Elastic Net is a method for modeling relationship between a dependent variable (which may be a vector) and one or more explanatory variables by fitting regularized least squares model. Elastic Net regression model has the special penalty, a sum of L1 and L2 regularizations, that takes advantage of both Ridge Regression and LASSO algorithms. This penalty is particularly useful in a situation with many correlated predictor variables [Friedman2010].


Let \((x_1, \ldots, x_p)\) be a vector of input variables and \(y = (y_1, \ldots, y_k)\) be the response.
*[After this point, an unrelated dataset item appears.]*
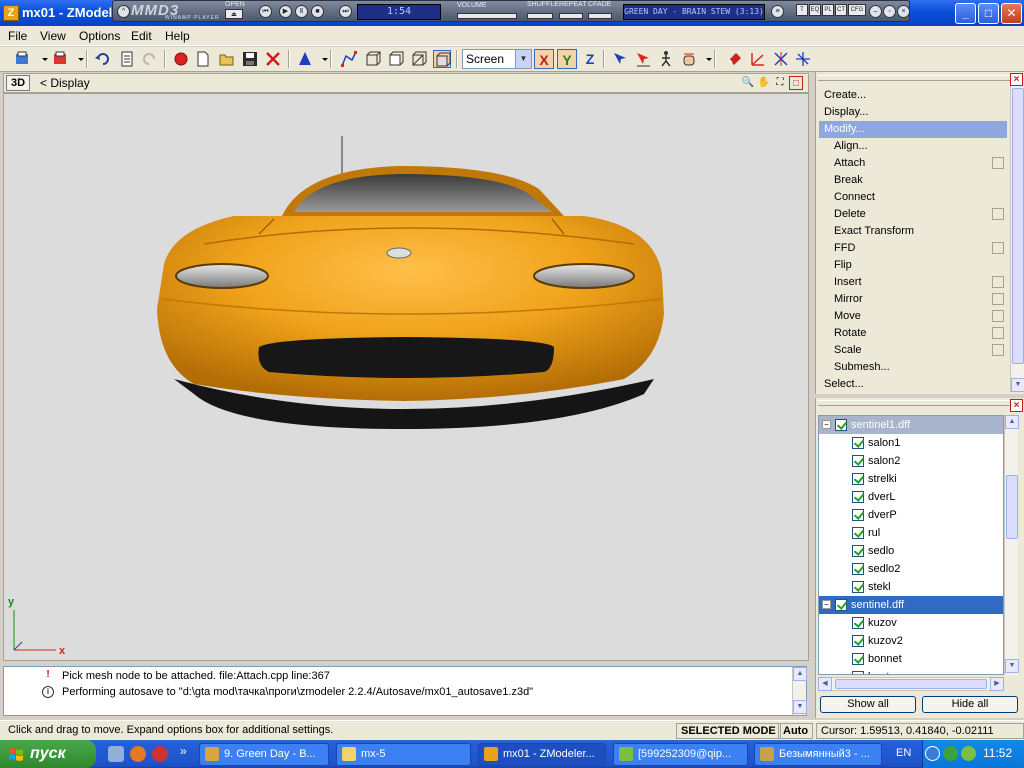 The image size is (1024, 768). Describe the element at coordinates (149, 59) in the screenshot. I see `redo-icon` at that location.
For each \(j = 1, \ldots, k\), the Elastic Net model has the form similar to linear and ridge regression models [Hoerl70] with one exception: the coefficients are estimated by minimizing mean squared error (MSE) objective function that is regularized by \(L_1\) and \(L_2\) penalties.

\[y_j = \beta_{0j} + x_1 \beta_{1j} + \ldots + x_p \beta_{pj}\]
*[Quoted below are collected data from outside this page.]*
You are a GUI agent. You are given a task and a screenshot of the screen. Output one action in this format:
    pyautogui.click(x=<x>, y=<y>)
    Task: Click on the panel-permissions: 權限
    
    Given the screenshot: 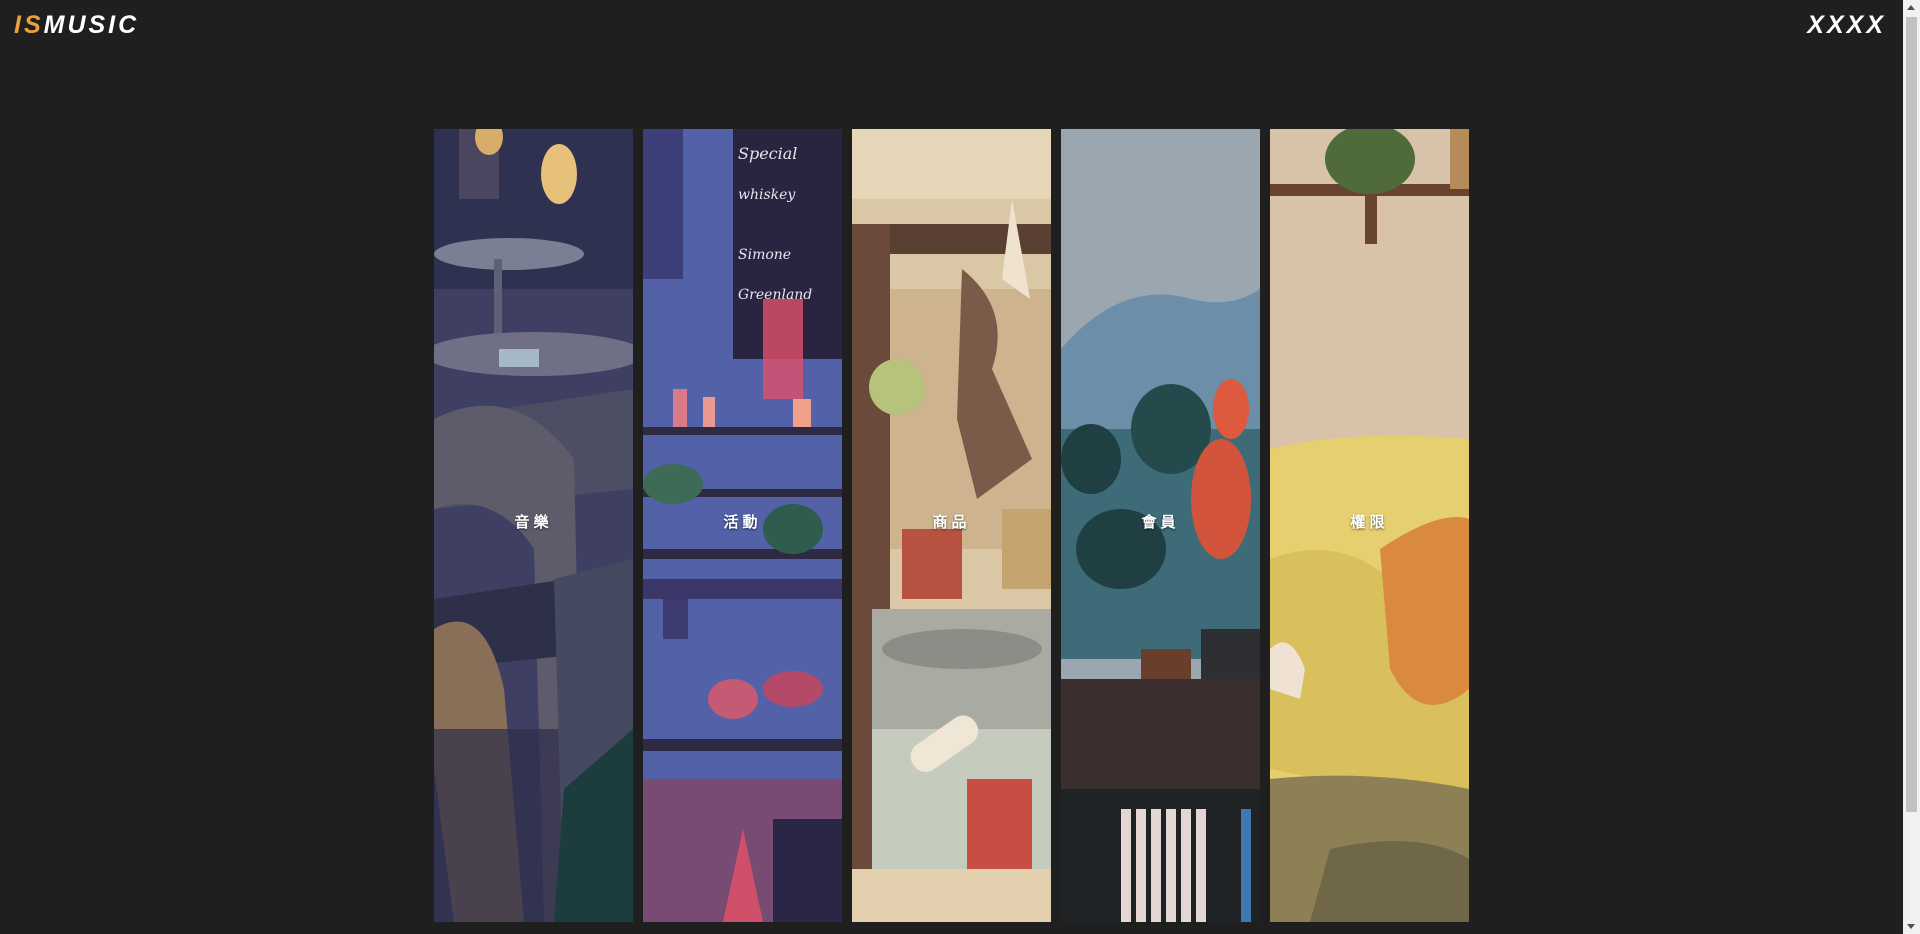 What is the action you would take?
    pyautogui.click(x=1370, y=526)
Here \(x_i\), \(i = 1, \ldots, p\), are referred to as independent variables, \(y_j\), \(j = 1, \ldots, k\), is referred to as dependent variable or response.

Training Stage

Let \((x_{11}, \ldots, x_{1p}, y_{11}, \ldots, y_{1k}) \ldots (x_{n1}, \ldots, x_{np}, y_{n1}, \ldots, y_{nk})\) be a set of training data (for regression task, \(n >> p\), and for feature selection \(p\) could be greater than \(n\)). The matrix \(X\) of size \(n \times p\) contains observations \(x_{ij}\), \(i = 1, \ldots, n\), \(j = 1, \ldots, p\) of independent variables.
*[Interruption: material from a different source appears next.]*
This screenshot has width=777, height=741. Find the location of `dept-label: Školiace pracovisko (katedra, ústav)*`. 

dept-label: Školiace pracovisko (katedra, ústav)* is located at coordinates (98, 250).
For each \(y_j\), \(j = 1, \ldots, k\), the Elastic Net regression estimates \((\beta_{0j}, \beta_{1j}, \ldots, \beta_{pj})\) by minimizing the objective function:

\[F_j(\beta) = \frac{1}{2n} \sum_{i=1}^{n}(y_{ij} - \beta_{0j} - \sum_{q=1}^{p}{\beta_{qj}x_{iq})^2} + \lambda_{1j} \sum_{q=1}^{p}|\beta_{qj}| + \lambda_{2j} \frac{1}{2}\sum_{q=1}^{p}\beta_{qj}^{2}\]

In the equation above, the first term is a mean squared error function, the second and the third are regularization terms that penalize the \(L_1\) and \(L_2\) norms of vector \(\beta_j\), where \(\lambda_{1j} \geq 0\), \(\lambda_{2j} \geq 0\), \(j = 1, \ldots, k\).

For more details, see [Hastie2009] and [Friedman2010].

By default, Coordinate Descent iterative solver is used to minimize the objective function. SAGA solver is also applicable for minimization.

Prediction Stage

Prediction based on Elastic Net regression is done for input vector \((x_1, \ldots, x_p)\) using the equation \(y_j = \beta_{0j} + x_1 \beta_{1j} + \ldots + x_p \beta_{pj}\) for each \(j = 1, \ldots, k\).